◆ **ABOUT THIS EXERCISE**:
Among the entries below, find the line with "This screenshot has width=570, height=321." and the line with "The height and width of the screenshot is (408, 587).". Return exactly those lines and every line between them, but no pictures.

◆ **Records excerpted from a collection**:
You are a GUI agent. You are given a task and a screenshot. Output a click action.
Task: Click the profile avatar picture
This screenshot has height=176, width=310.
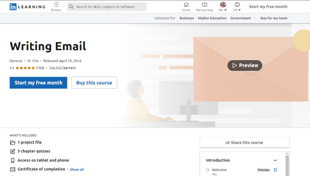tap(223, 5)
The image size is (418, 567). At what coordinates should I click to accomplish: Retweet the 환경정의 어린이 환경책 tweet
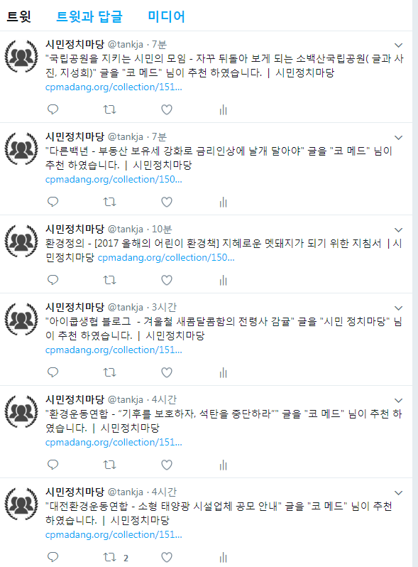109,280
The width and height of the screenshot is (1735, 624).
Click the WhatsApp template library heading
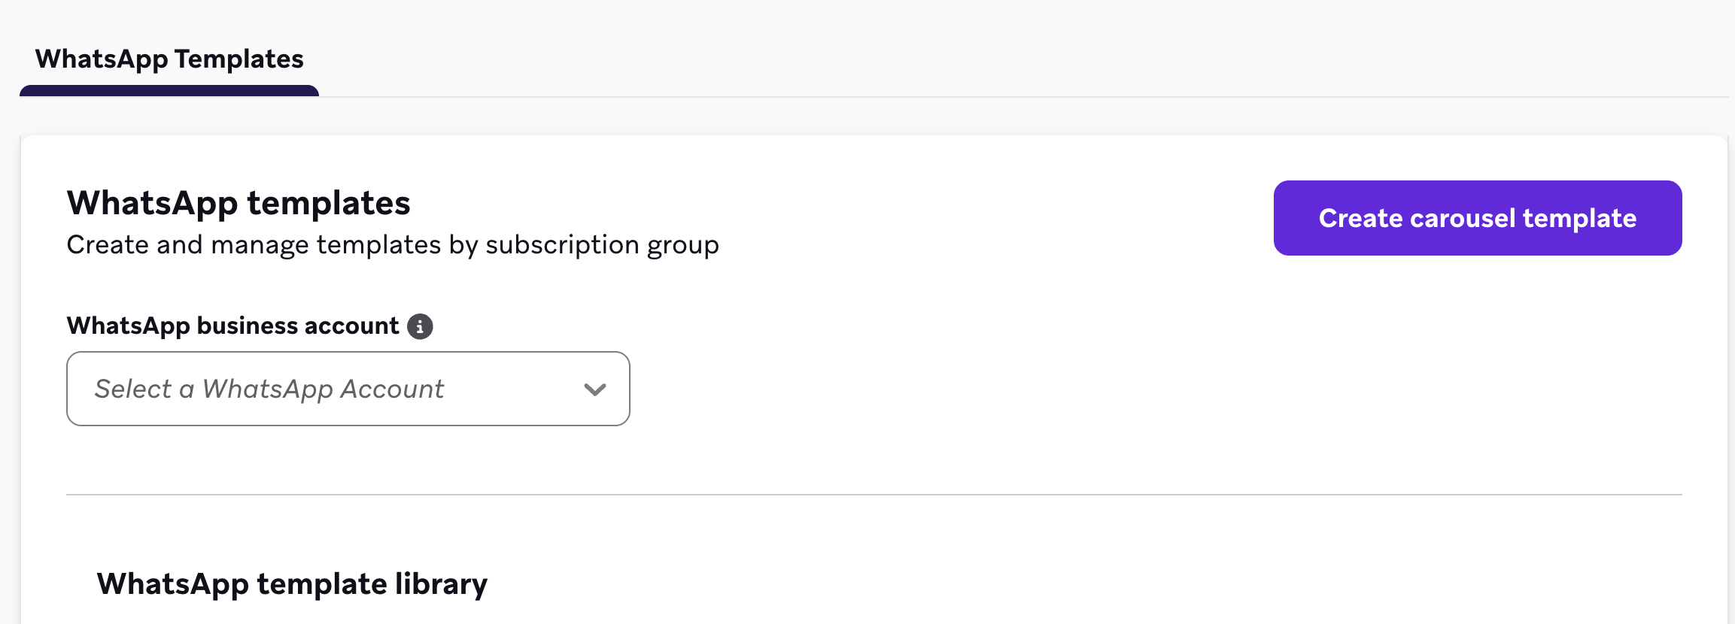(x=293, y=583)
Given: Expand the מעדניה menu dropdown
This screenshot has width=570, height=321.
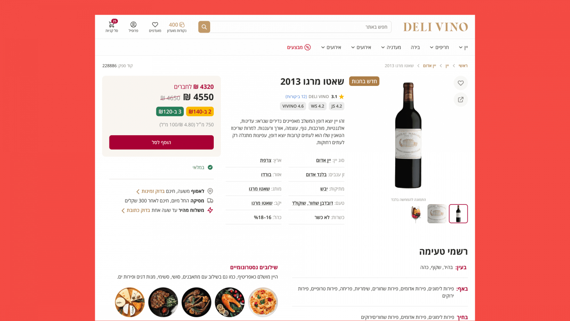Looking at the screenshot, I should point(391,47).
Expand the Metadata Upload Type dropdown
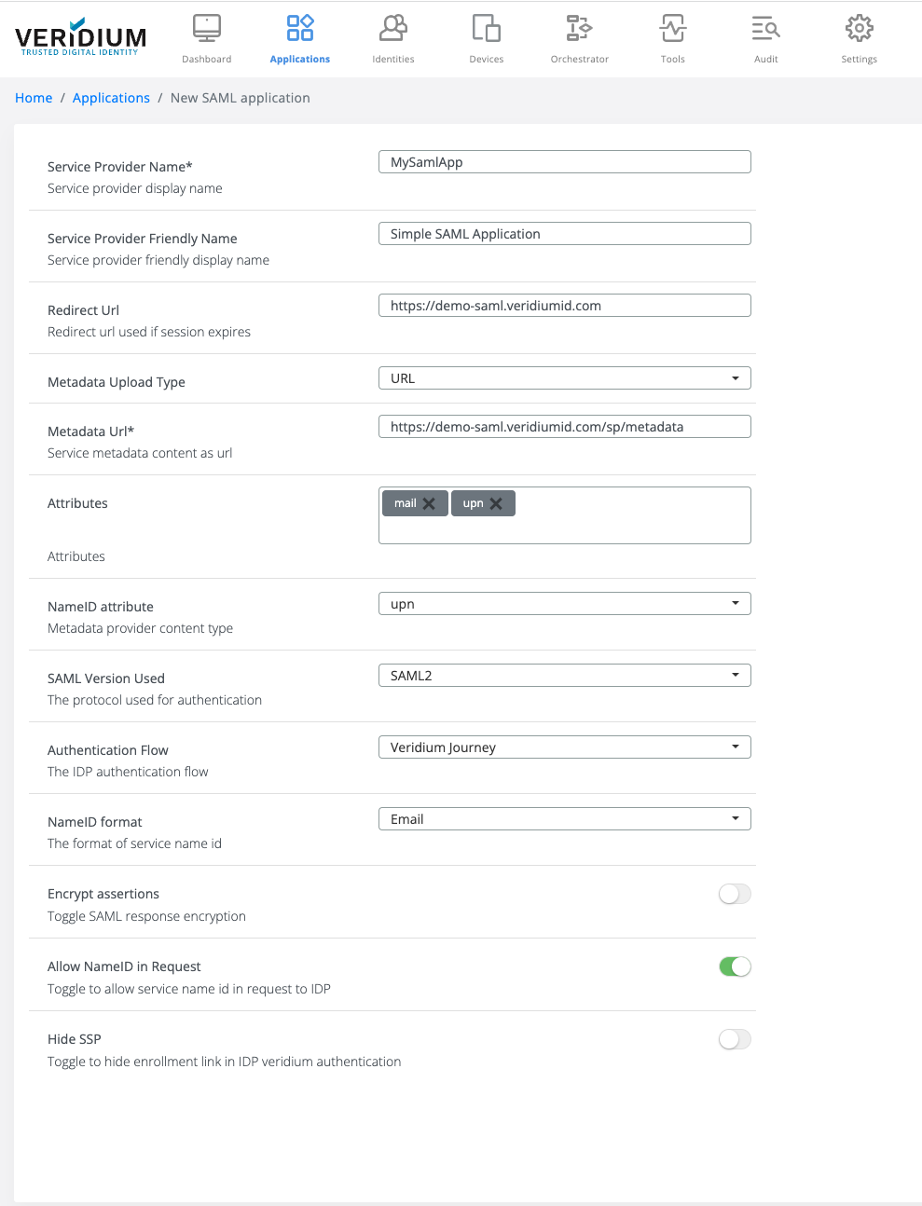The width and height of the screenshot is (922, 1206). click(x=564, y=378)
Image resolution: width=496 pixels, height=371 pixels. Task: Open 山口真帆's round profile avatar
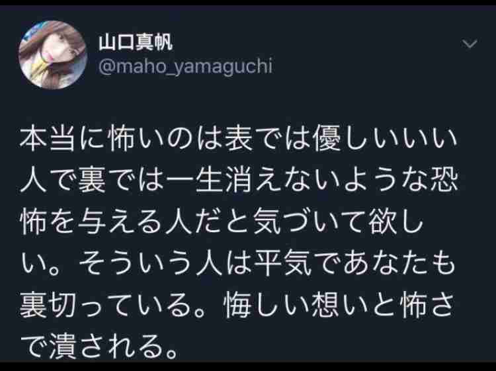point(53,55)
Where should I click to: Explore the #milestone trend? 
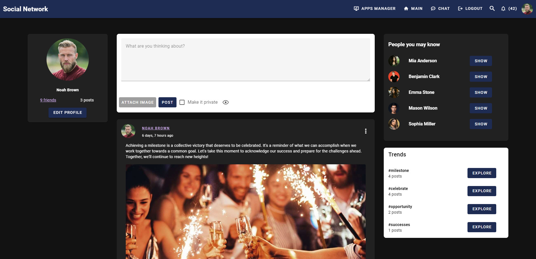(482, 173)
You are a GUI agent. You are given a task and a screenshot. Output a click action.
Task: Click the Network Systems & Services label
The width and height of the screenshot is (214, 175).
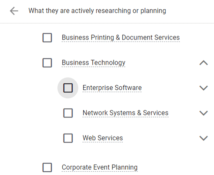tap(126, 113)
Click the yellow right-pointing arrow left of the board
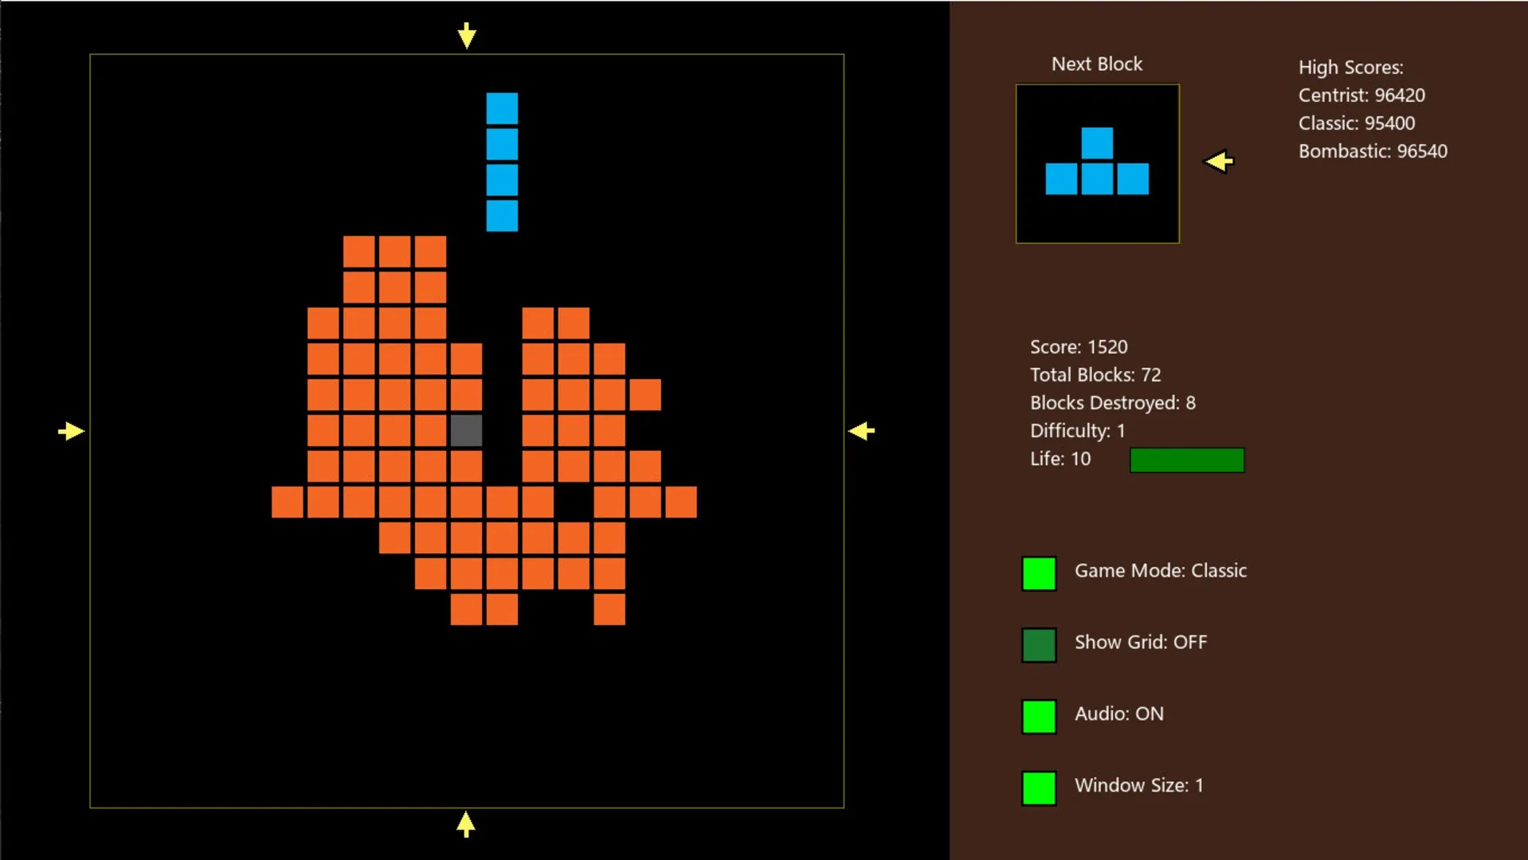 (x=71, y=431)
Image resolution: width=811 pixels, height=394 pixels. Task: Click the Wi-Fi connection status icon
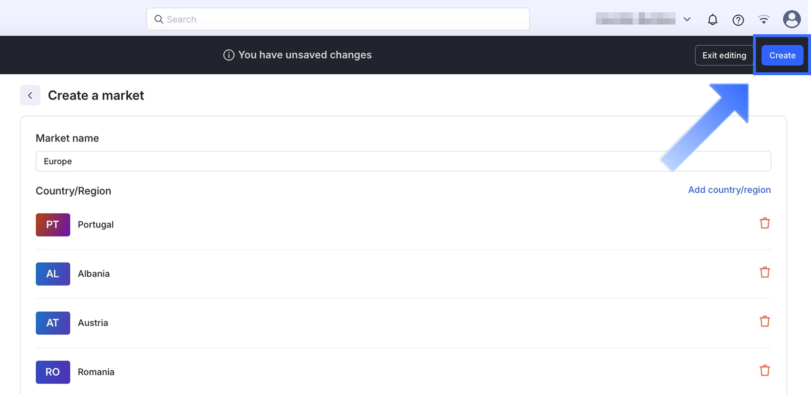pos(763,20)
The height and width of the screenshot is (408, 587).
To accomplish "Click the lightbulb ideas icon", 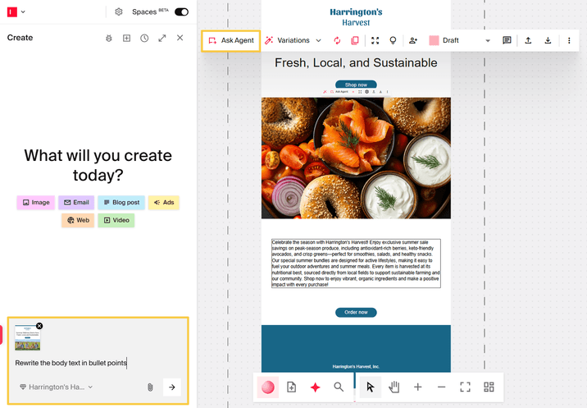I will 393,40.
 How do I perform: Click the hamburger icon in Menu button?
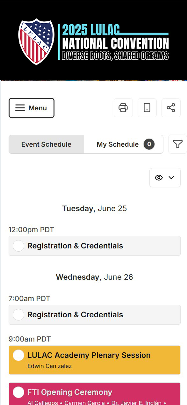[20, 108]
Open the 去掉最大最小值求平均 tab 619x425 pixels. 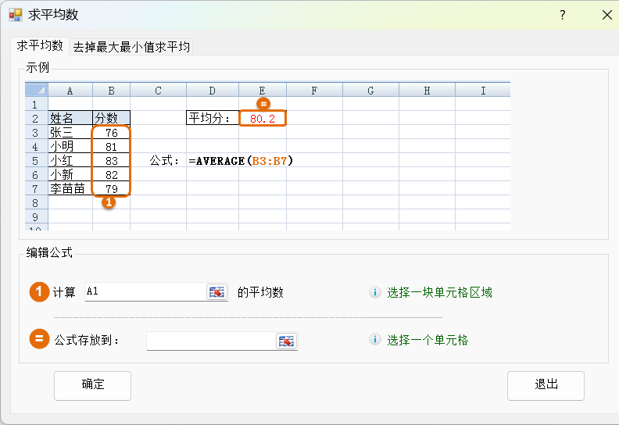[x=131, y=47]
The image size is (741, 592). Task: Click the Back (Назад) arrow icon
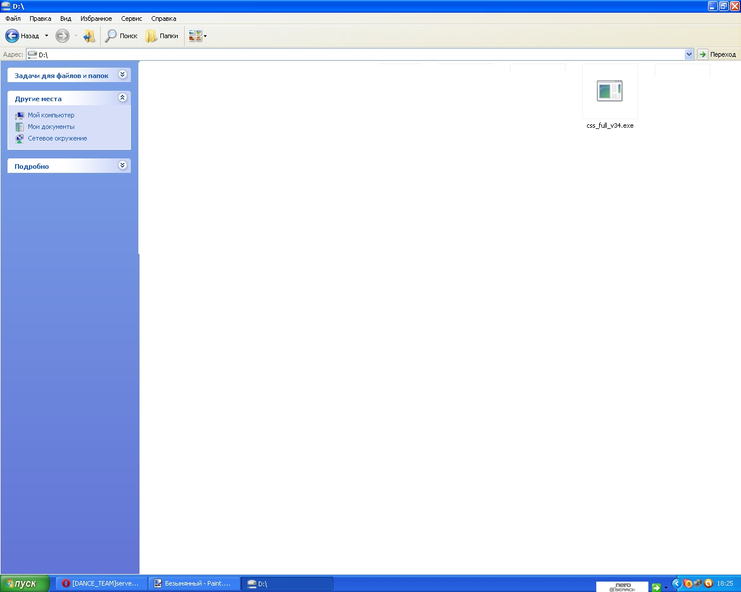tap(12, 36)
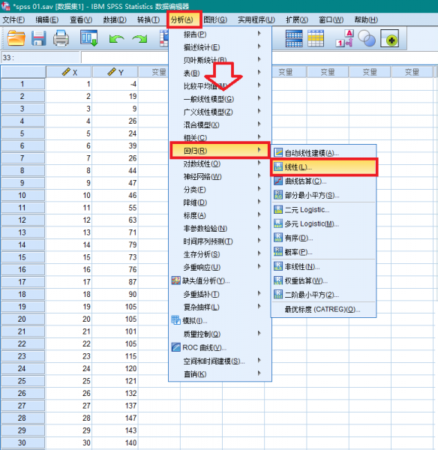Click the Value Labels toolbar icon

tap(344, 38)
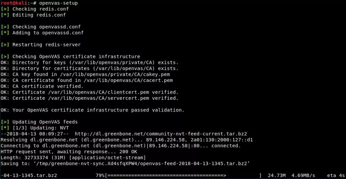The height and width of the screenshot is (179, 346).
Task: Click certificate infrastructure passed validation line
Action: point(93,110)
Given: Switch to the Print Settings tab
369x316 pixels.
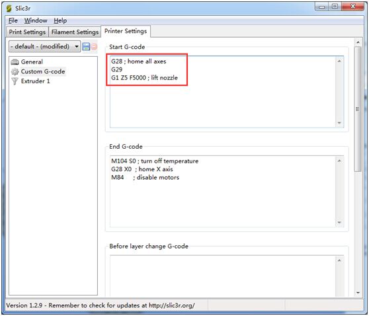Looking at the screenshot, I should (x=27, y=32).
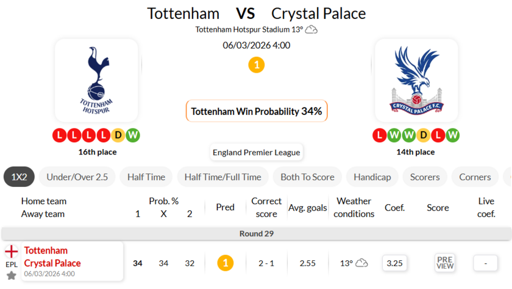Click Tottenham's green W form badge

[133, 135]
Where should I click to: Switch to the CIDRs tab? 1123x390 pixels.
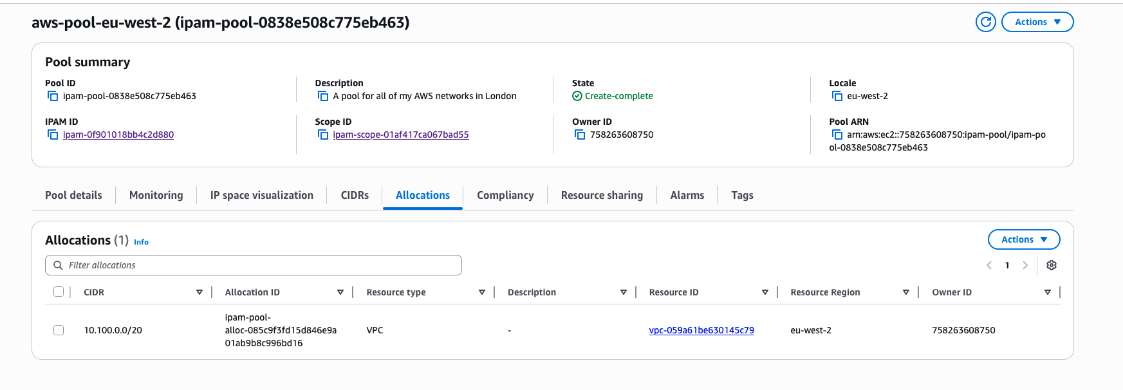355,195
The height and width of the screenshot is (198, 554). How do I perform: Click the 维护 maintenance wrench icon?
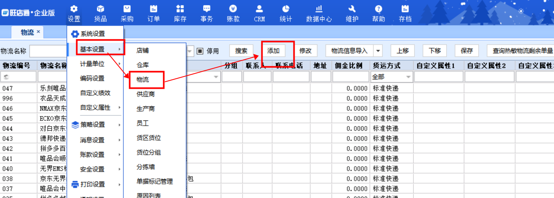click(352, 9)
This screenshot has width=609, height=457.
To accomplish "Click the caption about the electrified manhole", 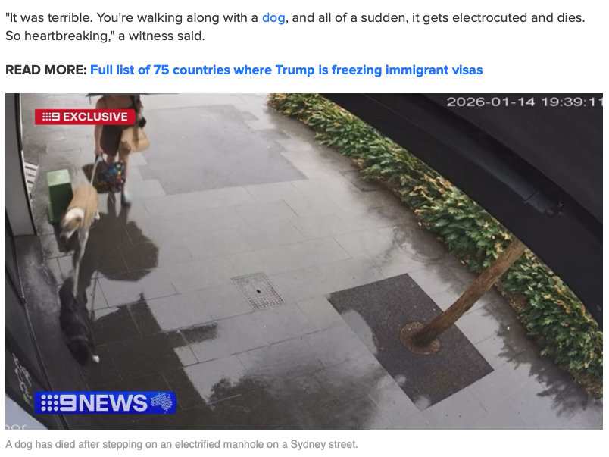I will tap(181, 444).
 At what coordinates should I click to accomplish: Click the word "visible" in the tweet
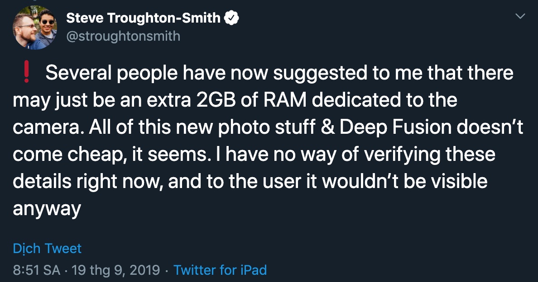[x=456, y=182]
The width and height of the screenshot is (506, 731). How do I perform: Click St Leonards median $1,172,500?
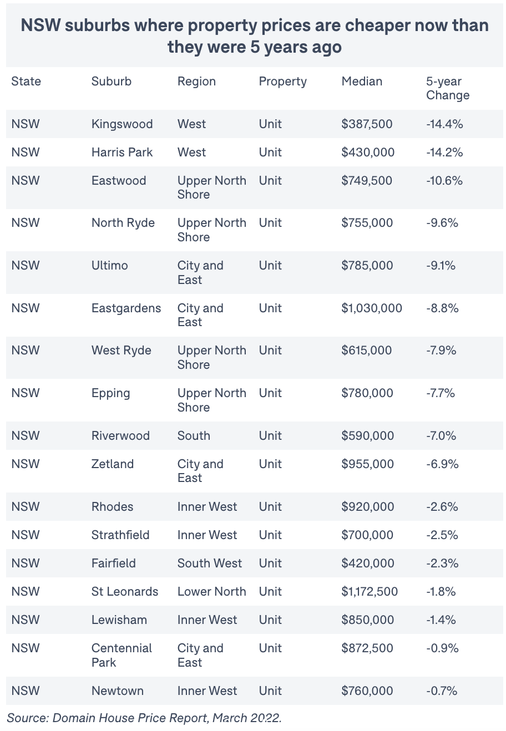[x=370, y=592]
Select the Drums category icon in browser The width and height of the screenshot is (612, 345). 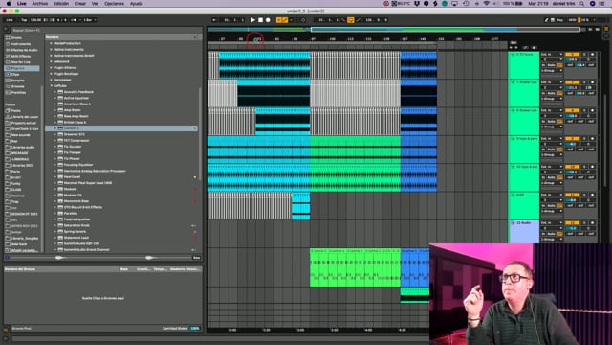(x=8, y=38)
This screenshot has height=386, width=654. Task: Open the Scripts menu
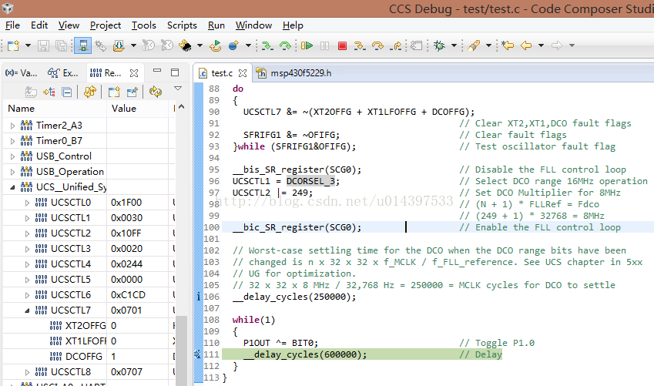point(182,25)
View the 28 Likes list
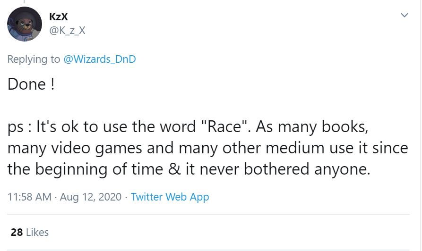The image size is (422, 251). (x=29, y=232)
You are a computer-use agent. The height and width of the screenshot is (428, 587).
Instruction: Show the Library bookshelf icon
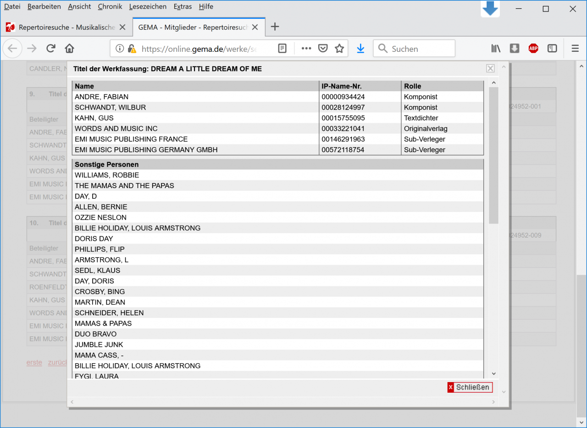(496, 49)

◆ **RESPONSE FOR THIS EXERCISE**:
This screenshot has width=570, height=321.
Looking at the screenshot, I should point(391,47).
Expand the Metadata Upload Type dropdown
The width and height of the screenshot is (922, 1206). click(x=564, y=378)
Image resolution: width=496 pixels, height=371 pixels. Task: Open 山口真帆's round profile avatar
point(53,55)
Where should I click to: Explore the #milestone trend? 
(482, 173)
You are a GUI agent. You are given a task and a screenshot. Output a click action.
Task: Click the Network Systems & Services label
The width and height of the screenshot is (214, 175).
tap(126, 113)
Click the yellow right-pointing arrow left of the board
 (x=71, y=431)
Image resolution: width=811 pixels, height=394 pixels. Task: Click the Wi-Fi connection status icon
pos(763,20)
The height and width of the screenshot is (408, 587).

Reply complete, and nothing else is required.